# Utility Trailer for Garden Tractor



## iowawoodcutter (Sep 4, 2008)

Looking for recommendations on a good trailer for a garden tractor. I cut in the woods behind my house and would like to get something I can hook to my tractor that will carry a decent load and reasonable price. Also, don't want some flimsy metal craftsman trailer that will only sport a couple hundred pounds and wear out after a year. Getting real tired of hauling out with wheelbarrow. 

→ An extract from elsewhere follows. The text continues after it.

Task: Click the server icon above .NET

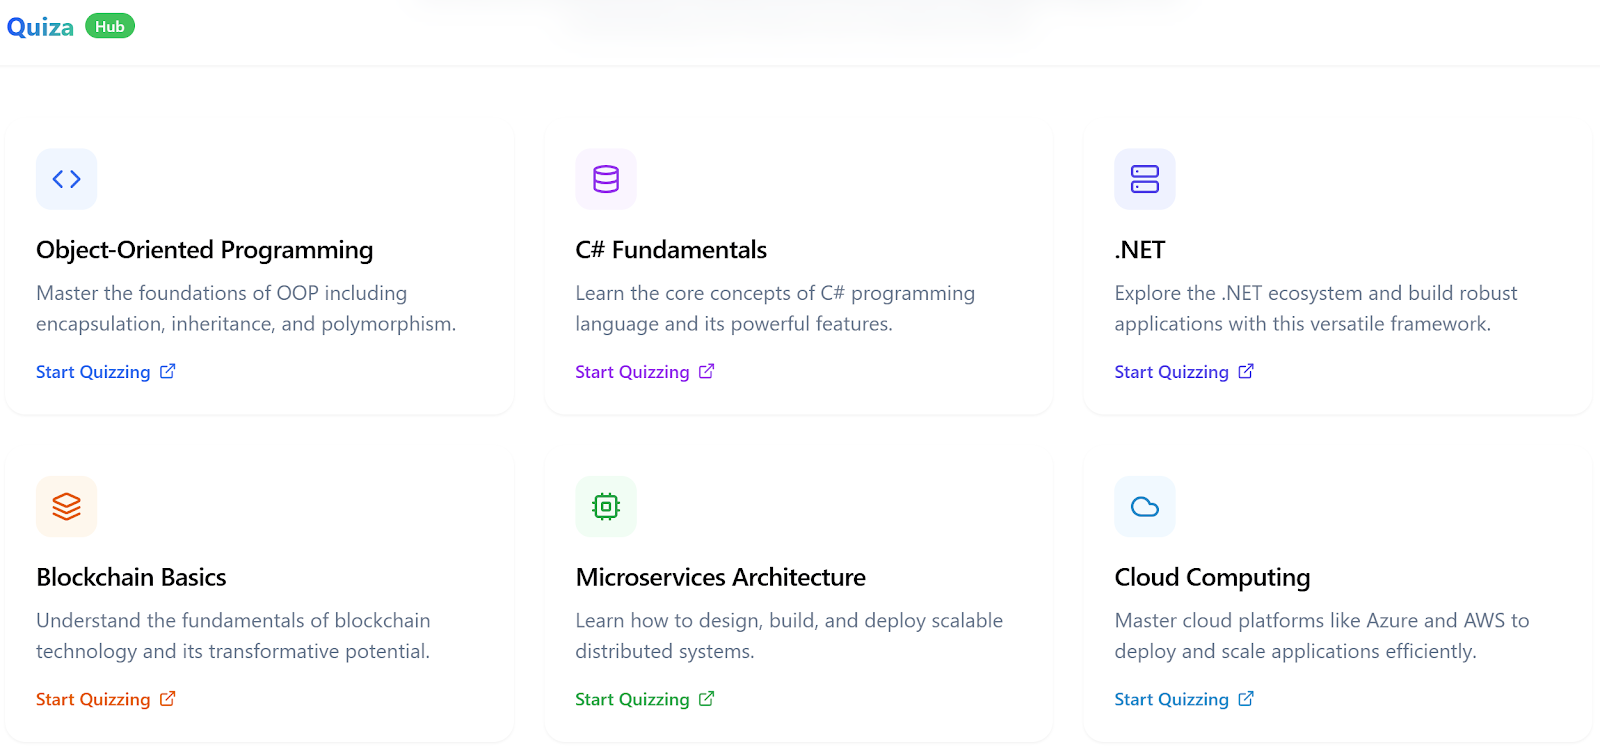Action: (x=1145, y=179)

I have a 1969 IH 104 gear drive with ag tires that I rebuilt the engine on that should suit this purpose just perfect.

thanks


----------



## beerman6 (Sep 4, 2008)

4X8 from Harbor Freight...


----------



## beerman6 (Sep 4, 2008)

That rhymes


----------



## Rookie1 (Sep 4, 2008)

beerman6 said:


> 4X8 from Harbor Freight...



Hey that rhymes.


----------



## aandabooks (Sep 4, 2008)

Might as well look at an ATV trailer from someplace like Farm & Fleet or Northern Tools. It will stay manueverable in the woods, has ATV style tires and the load capacity will be more than your tractor will handle. I've seen them right around $300.


----------



## husky362 (Sep 4, 2008)

i built a 4x8 to pull with a 4 wheeler i bought axle and spring's from tsc
i found those small spare tires will hold more wieght,and keep the trailer narrow, are dang near free just have to find right bolt pattern, wide tire's are better if your on soft gound

USE CAUTION BALLANCE YOUR LOAD IT WILL CARRY ALOT OF WIEGHT


..IT WILL STAND UP OR FLIP BACK IF YOU LOAD TO MUCH ON THE FRONT..
4 WHEELER .......OR LAWN MOWER


----------



## AngelofDarkness (Sep 4, 2008)

Best thing you can do is put a real ball hitch on the trailer and a ball on the tractor, it will make pulling much easier and it wont bounce around like a pin hitch will. Also make sure the ball is at the right height on the tractor.


----------



## icanfixit (Sep 4, 2008)

I just picked up a flatbed quad trailer for an ATV with 18 and 1/2 inch tires at tractorsupply for 240 bucks. 1 inch axles and a solid frame. Much more solid than even the best agrifab trailers they have and even less expensive. I guess because its a flatbed without any kind of cab. I just took the cab part of my torn up old trailer and bolted it on some 2x4s on to the flatbed and now I have a great little trailer that can haul wood uphills that tracks well behind my quad. I will work just as well behind a tractor........


----------



## loknlod (Sep 5, 2008)

*Super Xst from Otter Outdoors*

Check out this link from Otter Outdoors. I've been using the Super Xst for a few years now and am very pleased with it. This is not the cheapest trailer out there but you can haul a lot in it. The bed will swivel from side to side and even dump, sometimes that comes in handy. I use mine behind my ATV to do all kinds of yardwork, including hauling firewood. They make a few different size trailers, pick which one works best for you. Good luck. https://eelement.appolis.com/OTTEROUTDOORS/eproddetail.asp?S=67&P=5050&PubID=4393&V=7&PID=1701&iss=


----------



## Vangellis (Sep 5, 2008)

Hi Iowa.

I went through the same process of getting a cart this last spring. I finally went with a Brinly Hardy 17 cu. ft. poly cart. I got it at HD for $300. I'm very satisfied with it. I use a 2005 Simplicity Conquest to haul off my neighbors property.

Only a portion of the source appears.